Reproduce word for word, from the entries below, the line with "Task: Open the Facebook link in footer", the line with "Viewport: 540px width, 394px height.", and every line between them, and nothing more.

==== DATASET ENTRIES

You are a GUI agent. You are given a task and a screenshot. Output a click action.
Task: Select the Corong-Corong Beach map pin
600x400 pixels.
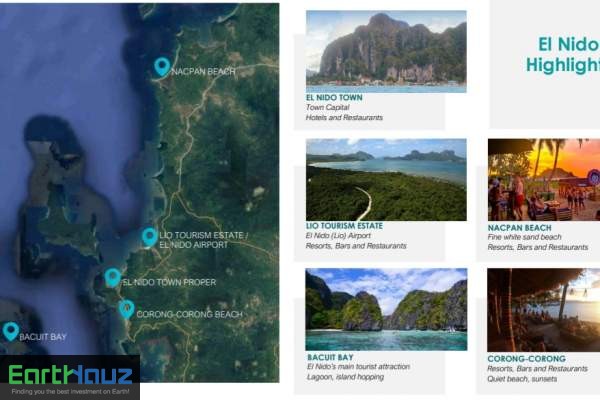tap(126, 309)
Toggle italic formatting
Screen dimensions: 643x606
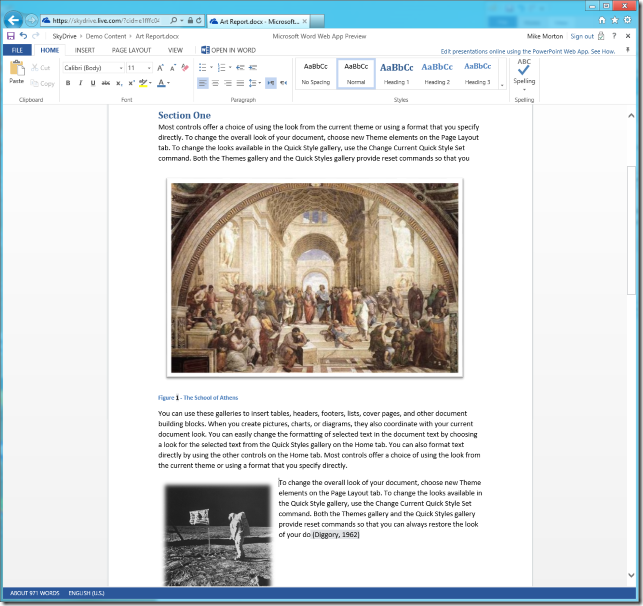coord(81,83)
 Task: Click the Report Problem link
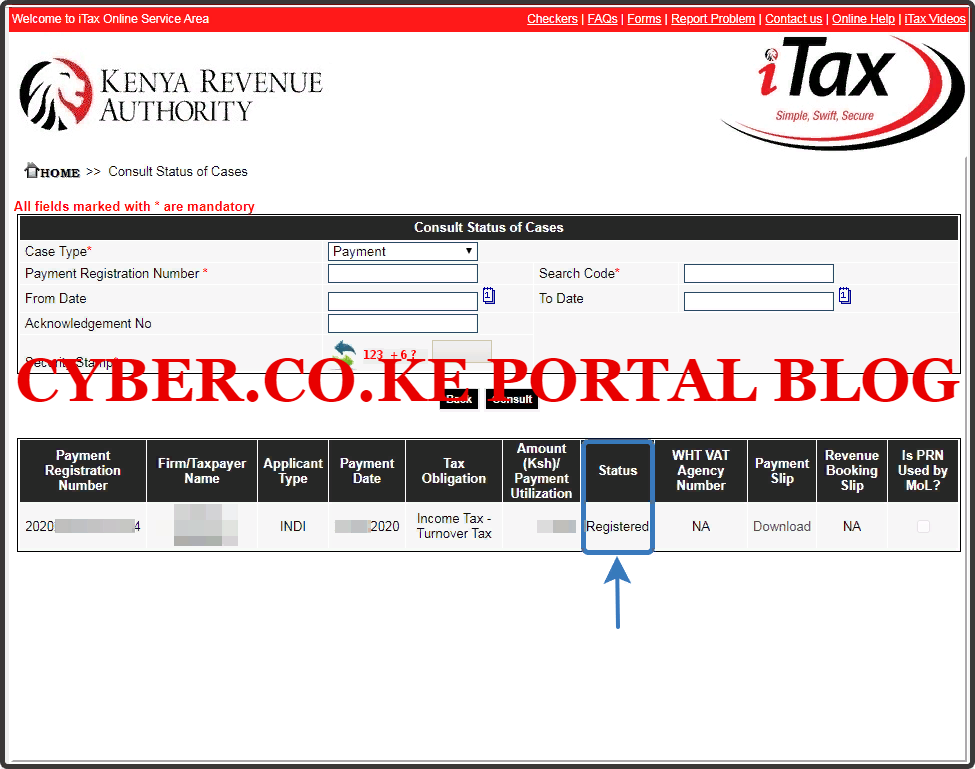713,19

========
==== DATASET ENTRIES

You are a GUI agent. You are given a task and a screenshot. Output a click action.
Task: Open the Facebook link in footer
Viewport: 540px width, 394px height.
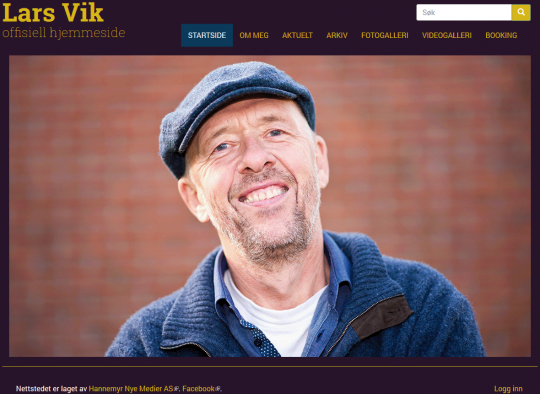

========

▸ REPLY:
Task: Open the Facebook link in footer
Viewport: 540px width, 394px height.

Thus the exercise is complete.